此曰治愈(二)
“我帶了,”段青頌好不容易收起笑容,眼尾還是彎彎的,“但是直接用打火機點的話不太安全,我倒是無所謂啊???如果你想親自點的話,還是找一小截香來比較好。”
我當是什麽呢,這麽點兒小事就值得他瞪著我半天說不出來。
於是我又折回去,直接從老顏供財神的小神龕裏偷了一小柱香。

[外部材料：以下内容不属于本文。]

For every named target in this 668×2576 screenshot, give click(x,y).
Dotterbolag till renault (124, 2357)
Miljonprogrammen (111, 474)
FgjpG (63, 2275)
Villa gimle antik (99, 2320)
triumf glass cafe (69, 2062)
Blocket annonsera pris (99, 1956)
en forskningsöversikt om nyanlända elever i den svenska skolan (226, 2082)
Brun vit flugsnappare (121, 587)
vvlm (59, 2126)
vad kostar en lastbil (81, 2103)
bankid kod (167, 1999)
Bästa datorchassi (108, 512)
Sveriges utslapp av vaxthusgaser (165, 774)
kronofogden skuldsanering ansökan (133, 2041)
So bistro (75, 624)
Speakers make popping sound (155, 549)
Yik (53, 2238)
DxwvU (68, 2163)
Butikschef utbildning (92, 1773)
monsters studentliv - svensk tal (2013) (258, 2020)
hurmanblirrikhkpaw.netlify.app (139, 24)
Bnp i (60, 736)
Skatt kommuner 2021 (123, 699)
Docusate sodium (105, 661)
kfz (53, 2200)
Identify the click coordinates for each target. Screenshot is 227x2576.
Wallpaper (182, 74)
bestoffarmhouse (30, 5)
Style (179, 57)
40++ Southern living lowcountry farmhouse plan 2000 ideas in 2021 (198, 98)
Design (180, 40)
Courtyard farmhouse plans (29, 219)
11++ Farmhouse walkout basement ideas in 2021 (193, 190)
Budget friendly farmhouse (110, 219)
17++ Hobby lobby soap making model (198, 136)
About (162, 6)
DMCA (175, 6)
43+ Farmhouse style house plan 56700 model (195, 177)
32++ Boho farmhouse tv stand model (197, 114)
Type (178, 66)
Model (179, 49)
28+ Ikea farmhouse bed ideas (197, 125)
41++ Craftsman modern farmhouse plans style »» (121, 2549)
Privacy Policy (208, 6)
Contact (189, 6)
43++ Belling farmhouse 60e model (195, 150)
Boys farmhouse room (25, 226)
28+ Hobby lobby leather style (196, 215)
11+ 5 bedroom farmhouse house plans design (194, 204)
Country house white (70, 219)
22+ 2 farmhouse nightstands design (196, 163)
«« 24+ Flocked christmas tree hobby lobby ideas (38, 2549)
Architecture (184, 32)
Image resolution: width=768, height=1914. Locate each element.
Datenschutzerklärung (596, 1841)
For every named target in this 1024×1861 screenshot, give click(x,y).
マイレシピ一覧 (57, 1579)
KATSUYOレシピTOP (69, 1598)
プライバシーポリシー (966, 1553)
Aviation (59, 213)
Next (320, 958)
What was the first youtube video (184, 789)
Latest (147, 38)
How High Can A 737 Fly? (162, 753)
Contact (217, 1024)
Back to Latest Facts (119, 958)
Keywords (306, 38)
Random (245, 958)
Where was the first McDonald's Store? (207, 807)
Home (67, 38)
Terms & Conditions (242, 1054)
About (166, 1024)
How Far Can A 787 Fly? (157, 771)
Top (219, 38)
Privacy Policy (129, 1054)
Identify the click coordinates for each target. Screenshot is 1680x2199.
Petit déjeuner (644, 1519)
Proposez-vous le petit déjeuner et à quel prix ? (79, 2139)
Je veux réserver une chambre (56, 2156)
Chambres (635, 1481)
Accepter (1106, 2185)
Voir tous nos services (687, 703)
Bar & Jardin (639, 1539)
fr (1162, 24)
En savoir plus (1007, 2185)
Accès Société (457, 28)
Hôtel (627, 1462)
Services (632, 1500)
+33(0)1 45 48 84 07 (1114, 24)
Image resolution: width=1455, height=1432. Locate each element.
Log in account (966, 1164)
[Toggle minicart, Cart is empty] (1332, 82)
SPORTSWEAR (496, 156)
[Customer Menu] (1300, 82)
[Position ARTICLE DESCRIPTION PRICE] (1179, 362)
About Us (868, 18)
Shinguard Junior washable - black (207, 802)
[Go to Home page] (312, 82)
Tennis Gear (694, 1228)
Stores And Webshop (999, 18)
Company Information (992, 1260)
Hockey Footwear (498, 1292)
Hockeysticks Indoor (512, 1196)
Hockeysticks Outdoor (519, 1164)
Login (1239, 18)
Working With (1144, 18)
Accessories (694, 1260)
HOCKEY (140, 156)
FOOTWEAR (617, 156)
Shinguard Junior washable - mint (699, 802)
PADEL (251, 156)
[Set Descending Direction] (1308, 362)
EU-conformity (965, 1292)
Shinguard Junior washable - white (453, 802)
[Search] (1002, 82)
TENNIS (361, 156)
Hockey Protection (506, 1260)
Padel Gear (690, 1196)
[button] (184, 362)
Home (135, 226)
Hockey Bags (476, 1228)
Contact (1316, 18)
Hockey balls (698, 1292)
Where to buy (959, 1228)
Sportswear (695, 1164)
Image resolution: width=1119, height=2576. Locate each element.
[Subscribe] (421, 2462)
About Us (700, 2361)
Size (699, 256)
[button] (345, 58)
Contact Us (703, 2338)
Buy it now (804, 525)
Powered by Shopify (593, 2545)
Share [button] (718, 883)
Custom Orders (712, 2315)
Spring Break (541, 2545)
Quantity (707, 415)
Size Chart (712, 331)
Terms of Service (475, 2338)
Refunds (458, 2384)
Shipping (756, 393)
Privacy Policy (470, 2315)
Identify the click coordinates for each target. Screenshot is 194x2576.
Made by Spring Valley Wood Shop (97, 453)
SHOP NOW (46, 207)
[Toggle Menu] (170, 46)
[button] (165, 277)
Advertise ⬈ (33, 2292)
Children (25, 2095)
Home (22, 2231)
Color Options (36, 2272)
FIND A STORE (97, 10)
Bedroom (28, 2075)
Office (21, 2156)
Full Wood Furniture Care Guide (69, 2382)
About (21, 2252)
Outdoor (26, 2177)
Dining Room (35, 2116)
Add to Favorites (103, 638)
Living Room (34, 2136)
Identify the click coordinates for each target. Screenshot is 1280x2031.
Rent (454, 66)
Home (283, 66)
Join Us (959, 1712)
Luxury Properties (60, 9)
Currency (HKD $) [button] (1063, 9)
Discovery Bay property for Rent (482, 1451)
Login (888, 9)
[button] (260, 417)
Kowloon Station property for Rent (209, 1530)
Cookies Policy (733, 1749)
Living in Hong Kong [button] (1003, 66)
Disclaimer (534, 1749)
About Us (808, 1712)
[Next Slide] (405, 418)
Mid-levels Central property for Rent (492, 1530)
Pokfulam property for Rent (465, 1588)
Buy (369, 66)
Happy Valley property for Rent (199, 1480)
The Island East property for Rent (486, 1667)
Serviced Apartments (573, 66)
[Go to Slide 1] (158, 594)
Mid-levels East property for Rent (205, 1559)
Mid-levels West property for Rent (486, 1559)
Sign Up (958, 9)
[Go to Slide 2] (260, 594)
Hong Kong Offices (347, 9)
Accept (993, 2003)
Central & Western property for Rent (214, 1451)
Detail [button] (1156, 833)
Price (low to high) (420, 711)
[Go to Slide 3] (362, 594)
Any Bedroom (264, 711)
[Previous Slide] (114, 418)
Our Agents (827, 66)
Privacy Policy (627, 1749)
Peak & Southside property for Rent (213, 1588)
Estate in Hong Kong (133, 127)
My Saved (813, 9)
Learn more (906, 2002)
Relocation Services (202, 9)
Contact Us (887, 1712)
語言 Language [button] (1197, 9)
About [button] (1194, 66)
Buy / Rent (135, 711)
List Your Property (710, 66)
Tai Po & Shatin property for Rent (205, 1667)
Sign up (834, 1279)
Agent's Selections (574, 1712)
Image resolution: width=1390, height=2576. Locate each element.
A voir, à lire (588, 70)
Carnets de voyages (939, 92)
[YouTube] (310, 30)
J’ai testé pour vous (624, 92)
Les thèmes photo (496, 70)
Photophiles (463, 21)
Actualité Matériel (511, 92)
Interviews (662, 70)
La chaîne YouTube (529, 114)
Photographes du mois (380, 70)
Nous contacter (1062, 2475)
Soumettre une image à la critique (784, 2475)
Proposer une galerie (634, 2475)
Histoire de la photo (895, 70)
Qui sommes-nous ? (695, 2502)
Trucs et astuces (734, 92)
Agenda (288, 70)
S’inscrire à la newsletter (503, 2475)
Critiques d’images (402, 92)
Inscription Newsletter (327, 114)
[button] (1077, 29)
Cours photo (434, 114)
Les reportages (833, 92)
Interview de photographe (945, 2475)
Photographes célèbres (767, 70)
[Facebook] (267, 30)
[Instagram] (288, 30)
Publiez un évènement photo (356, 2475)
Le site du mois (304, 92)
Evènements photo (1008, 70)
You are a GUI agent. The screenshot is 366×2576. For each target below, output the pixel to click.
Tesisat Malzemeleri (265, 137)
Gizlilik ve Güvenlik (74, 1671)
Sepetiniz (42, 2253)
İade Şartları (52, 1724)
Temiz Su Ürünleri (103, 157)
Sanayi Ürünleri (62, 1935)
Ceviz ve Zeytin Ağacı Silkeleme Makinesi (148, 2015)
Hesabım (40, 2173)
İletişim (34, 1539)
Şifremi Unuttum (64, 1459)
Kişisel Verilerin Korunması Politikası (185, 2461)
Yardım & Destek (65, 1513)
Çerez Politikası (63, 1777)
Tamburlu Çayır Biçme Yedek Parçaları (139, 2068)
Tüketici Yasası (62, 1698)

段青頌見我表情鬼鬼祟祟的出來,八成已經猜到我沒做好事,拍了下我的頭就點燃了打火機。
打火機這個物事我其實十分喜歡,因為總體說來,你想要毀滅什麽東西,就沒有比火消滅的更幹淨的了。但是因為我媽媽聞不得煙味,老顏早八百年就戒了煙,家裏幾乎都沒有打火機的蹤跡。有時候來了客人都會臨時去買,然後用完立馬扔掉。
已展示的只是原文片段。